Amphiphilic Indole Derivatives as Antimycobacterial Agents: Structure-Activity Relationships and Membrane Targeting Properties
Yang, Tianming,Moreira, Wilfried,Nyantakyi, Samuel Agyei,Chen, Huan,Aziz, Dinah binte,Go, Mei-Lin,Dick, Thomas
, p. 2745 - 2763 (2017/04/21)
Antibacterials that disrupt cell membrane function have the potential to eradicate “persister” organisms and delay the emergence of resistance. Here we report the antimycobacterial activities of 4-fluoro and 6-methoxyindoles bearing a cationic amphiphilic motif represented by a lipophilic n-octyl side chain at position 1 and a positively charged azepanyl or 1,4-dioxa-8-azaspiro[4.5]decane moiety at position 3. These analogues exhibited balanced profiles of potency (Mycobacterium bovis BCG, M tuberculosis H37Rv), selective activity, solubility, and metabolic stability.
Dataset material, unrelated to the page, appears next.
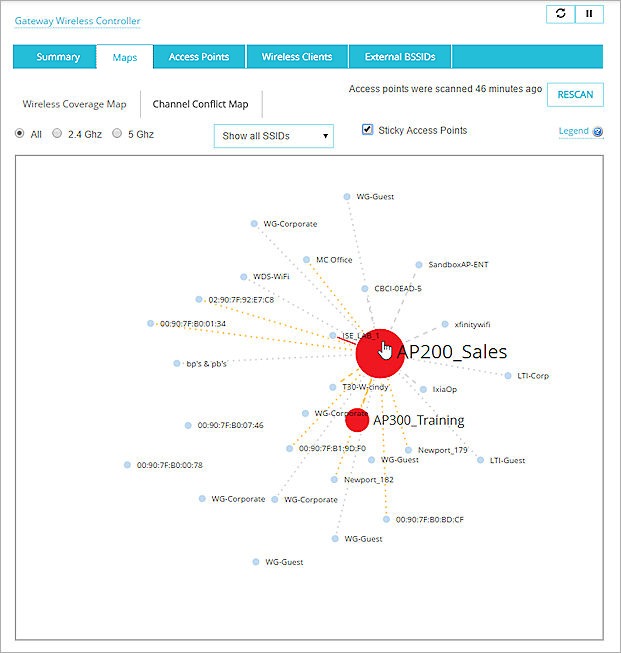Click the refresh icon button
Image resolution: width=621 pixels, height=653 pixels.
560,14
Bacteriological mechanism of action investigations on a representative analogue revealed cell membrane permeabilization and depolarization in M bovis BCG. These membrane-related changes preceded cell death indicating that the loss in membrane integrity was not an epiphenomenon. Bactericidal activity was observed against both growing and nongrowing mycobacterial cultures. The analogue also upregulated cell envelope stress-inducible promoters piniBAC and pclgR, implicating the involvement of envelope-related targets in its mode of action.